To provide a more convincing resolution of this story, we implemented a series of methodological techniques. First, we used trial-unique stimuli. This manipulation minimized the possibility that pigeons could base their responding on memory of earlier items. Second, we required our pigeons to perform a conditional discrimination; each pigeon had to peck either the same-item pair or the different-item pair depending on the color of each trial background (see examples on the left). Conditional discriminations are substantially more demanding because they require pigeons to attend to the features that discriminate both same and different concepts, rather than just the features that are characteristic of only one concept. Finally, we sought to quantify our pigeons’ same–different categorization behavior by using stimuli that varied along a continuous dimension: color.
All of our pigeons were able to learn the two-item conditional same–different discrimination task to very high accuracy levels.
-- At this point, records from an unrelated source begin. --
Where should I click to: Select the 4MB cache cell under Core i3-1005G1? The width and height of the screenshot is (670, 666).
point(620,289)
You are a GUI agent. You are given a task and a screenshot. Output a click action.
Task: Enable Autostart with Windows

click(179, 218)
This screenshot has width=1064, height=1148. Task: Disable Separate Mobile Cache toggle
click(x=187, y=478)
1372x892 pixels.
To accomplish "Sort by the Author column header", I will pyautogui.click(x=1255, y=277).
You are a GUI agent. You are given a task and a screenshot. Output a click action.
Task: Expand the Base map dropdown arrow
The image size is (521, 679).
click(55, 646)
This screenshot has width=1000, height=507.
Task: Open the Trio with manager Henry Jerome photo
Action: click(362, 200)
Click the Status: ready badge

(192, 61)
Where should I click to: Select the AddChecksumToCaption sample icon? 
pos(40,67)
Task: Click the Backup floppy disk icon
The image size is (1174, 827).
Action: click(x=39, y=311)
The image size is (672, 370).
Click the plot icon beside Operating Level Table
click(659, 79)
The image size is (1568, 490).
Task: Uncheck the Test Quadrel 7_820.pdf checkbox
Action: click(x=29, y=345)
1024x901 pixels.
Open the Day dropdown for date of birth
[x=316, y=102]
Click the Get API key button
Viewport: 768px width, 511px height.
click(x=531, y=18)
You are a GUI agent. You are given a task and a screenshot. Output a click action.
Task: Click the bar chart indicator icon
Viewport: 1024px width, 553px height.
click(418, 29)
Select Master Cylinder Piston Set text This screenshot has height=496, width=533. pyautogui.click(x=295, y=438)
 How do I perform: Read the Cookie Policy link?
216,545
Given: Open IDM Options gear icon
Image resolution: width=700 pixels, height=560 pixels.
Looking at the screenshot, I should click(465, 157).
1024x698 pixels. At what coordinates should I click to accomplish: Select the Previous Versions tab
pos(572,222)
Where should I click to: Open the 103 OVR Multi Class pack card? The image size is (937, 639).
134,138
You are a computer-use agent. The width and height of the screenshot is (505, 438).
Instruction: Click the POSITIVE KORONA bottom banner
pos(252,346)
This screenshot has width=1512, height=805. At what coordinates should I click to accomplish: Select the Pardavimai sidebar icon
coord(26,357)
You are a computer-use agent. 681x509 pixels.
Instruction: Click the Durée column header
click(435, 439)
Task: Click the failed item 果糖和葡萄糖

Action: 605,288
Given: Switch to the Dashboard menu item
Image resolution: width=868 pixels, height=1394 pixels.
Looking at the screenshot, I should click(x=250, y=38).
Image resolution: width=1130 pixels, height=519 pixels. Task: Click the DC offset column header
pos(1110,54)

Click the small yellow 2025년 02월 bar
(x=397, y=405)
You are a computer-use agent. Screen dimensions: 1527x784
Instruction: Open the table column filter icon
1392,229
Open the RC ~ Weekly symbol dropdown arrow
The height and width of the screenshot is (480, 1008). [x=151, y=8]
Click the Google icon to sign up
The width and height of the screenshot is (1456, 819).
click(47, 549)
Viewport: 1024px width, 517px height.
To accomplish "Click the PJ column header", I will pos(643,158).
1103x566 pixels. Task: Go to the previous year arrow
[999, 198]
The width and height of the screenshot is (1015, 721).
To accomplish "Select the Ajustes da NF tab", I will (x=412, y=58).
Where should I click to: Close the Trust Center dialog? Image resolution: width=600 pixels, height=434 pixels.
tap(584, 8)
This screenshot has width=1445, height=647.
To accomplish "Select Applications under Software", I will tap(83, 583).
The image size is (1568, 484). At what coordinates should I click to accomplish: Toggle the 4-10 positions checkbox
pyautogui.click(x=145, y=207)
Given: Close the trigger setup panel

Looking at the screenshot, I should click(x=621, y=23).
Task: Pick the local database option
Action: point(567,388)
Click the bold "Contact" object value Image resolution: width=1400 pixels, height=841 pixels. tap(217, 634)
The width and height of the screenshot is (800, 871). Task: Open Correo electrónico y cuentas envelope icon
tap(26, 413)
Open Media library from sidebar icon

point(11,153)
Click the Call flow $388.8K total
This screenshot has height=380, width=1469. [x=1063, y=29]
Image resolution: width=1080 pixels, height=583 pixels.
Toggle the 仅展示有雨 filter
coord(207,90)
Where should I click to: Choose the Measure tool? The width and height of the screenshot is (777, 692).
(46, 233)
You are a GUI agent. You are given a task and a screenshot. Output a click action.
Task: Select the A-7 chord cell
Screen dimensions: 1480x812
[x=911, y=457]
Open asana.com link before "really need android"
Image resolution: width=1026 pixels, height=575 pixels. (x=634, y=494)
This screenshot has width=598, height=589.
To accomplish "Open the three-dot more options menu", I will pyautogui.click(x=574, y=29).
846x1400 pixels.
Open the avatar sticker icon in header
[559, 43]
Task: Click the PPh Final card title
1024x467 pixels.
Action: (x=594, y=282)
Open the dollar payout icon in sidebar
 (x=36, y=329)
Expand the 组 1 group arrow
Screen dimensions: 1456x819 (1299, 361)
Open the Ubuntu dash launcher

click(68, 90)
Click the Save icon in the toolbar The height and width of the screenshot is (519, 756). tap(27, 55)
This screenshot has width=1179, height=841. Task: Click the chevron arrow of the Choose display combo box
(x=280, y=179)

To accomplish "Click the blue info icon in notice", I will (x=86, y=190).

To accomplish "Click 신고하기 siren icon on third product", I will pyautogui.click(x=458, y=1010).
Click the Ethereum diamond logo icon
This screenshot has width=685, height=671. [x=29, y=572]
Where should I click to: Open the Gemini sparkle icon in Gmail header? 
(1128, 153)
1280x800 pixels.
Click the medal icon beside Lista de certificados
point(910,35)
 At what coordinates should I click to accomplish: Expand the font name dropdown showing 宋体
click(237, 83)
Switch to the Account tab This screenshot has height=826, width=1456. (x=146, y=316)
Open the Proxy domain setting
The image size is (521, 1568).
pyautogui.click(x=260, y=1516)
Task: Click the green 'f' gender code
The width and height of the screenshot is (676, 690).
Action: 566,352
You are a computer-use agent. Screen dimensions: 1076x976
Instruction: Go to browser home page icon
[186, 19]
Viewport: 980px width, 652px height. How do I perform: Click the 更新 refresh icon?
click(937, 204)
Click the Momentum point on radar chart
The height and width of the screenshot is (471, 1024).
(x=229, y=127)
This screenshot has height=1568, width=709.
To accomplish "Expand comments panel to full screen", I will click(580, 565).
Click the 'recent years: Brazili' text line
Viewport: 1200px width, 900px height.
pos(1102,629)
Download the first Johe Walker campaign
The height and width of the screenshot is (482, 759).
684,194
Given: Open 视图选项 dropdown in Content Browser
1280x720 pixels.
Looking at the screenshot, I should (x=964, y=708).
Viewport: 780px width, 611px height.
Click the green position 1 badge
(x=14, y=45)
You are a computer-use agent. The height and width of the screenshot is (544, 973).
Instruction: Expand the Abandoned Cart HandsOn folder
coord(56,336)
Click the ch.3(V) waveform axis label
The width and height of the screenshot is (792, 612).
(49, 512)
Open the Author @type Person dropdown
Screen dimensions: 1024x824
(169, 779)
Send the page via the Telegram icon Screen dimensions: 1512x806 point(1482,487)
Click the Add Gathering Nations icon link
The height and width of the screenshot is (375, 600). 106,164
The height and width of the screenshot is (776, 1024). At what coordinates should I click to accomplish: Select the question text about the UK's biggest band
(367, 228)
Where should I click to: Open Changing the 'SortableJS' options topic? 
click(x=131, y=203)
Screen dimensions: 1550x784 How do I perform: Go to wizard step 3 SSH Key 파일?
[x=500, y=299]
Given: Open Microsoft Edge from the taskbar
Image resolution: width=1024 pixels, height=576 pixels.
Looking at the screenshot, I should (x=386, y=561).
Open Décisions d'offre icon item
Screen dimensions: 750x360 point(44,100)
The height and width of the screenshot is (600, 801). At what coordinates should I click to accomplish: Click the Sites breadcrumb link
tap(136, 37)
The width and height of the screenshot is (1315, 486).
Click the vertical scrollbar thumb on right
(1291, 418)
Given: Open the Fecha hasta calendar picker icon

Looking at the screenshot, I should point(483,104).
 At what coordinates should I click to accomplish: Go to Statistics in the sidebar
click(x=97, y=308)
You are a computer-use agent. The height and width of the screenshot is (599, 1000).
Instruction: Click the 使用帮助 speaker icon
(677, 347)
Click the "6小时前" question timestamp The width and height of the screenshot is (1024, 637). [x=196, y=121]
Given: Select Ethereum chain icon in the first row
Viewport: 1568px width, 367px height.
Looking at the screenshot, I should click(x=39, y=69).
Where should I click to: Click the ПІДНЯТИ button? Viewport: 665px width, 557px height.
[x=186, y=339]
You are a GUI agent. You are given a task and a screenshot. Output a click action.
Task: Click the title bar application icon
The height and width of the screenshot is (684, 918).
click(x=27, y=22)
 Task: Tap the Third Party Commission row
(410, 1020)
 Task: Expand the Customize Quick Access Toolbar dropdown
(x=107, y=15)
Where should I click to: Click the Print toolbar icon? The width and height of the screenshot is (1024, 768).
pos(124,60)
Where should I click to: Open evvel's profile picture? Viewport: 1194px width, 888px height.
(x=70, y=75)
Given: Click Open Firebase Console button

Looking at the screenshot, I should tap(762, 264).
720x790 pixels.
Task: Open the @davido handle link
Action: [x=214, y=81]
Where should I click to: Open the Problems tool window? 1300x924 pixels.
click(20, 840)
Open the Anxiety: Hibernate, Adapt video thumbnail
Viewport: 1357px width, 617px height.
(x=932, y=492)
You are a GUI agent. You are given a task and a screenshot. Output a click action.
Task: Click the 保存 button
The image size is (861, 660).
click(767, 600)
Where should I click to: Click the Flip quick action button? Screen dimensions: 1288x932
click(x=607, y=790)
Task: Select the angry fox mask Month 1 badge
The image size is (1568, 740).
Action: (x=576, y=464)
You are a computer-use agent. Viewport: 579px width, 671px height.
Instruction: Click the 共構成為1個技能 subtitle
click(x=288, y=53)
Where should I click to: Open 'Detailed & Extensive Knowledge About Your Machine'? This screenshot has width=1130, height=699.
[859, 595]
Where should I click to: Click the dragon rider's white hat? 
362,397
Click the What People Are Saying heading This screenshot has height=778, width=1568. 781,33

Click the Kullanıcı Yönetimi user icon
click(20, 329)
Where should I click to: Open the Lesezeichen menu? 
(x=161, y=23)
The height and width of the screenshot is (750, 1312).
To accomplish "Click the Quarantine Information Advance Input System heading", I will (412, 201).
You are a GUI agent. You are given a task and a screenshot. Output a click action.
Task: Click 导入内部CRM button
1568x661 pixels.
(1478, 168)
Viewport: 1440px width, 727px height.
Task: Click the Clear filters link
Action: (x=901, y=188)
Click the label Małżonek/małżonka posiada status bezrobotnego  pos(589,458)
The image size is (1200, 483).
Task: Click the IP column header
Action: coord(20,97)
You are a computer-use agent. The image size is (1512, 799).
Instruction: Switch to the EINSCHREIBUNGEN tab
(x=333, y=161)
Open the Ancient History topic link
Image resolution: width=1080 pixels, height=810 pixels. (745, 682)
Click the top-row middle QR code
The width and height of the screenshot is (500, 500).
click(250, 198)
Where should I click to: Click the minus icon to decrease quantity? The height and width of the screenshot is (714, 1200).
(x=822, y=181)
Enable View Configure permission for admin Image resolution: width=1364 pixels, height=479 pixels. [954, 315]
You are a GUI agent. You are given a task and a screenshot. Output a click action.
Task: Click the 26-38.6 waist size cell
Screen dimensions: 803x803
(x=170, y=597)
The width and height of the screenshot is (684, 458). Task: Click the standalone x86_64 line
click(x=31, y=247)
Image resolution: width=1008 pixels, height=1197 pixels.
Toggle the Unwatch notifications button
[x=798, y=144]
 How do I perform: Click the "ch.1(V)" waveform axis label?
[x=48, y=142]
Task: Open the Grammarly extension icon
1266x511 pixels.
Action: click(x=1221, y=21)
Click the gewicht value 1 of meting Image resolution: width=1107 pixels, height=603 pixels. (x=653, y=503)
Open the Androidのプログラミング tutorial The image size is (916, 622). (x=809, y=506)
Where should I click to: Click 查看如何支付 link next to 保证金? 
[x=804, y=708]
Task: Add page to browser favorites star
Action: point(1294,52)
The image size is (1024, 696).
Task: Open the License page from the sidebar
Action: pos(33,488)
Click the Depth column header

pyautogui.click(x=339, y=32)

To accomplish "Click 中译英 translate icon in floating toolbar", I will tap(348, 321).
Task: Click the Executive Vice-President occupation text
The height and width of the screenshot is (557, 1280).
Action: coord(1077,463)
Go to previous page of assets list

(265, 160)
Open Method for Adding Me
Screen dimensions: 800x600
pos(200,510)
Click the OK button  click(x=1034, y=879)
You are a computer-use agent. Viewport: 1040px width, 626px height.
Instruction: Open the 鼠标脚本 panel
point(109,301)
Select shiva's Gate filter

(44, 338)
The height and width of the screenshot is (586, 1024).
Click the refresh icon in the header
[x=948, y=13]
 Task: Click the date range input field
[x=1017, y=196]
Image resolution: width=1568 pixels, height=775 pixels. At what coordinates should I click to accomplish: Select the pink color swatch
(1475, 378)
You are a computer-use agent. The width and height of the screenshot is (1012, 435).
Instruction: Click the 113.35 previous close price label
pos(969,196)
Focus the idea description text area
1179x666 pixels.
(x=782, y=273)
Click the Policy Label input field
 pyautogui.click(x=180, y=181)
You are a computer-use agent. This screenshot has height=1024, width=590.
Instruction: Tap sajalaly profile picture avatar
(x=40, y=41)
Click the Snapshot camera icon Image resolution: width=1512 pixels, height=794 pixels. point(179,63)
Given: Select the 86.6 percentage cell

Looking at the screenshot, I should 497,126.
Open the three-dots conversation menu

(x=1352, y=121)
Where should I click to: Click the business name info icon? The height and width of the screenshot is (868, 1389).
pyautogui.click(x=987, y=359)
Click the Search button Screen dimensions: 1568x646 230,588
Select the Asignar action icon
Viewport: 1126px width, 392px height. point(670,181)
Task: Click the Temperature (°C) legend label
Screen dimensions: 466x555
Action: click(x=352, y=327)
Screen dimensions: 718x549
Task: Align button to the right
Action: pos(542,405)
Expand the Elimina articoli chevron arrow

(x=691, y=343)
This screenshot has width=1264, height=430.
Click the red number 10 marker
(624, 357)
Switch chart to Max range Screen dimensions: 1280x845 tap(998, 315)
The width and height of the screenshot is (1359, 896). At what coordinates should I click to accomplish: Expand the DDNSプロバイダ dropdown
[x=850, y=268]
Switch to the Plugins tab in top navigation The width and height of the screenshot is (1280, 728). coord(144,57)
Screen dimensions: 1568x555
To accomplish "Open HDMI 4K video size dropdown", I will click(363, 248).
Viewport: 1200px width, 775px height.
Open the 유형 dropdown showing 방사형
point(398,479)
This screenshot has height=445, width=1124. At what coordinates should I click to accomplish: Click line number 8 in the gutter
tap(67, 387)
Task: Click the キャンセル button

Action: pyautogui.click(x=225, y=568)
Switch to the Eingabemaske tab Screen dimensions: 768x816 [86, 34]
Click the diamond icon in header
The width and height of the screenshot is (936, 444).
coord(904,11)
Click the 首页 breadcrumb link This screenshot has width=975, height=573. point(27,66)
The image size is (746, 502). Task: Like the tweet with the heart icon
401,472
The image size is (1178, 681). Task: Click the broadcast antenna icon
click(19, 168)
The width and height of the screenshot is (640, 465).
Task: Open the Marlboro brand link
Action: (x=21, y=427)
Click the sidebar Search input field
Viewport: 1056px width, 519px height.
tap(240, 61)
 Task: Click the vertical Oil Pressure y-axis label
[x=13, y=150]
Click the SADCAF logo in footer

Furthermore, the birds were strikingly sensitive to the discriminability of the items in the different-item pair, exhibiting a systematic improvement in choice accuracy as color disparity increased. Trials on which the colors in the different-item pair were very similar to one another resulted in chance-level responding, whereas trials on which the colors in the different-item pair were very dissimilar from one another supported extremely high (90% correct) accuracy.
We suspect that our pigeons’ successful learning was promoted by our deploying a trial-unique procedure that avoids stimulus memorization. In this way, we demonstrated that stimulus-repetition is not necessary for pigeons’ successful learning in a two-item same–different paradigm.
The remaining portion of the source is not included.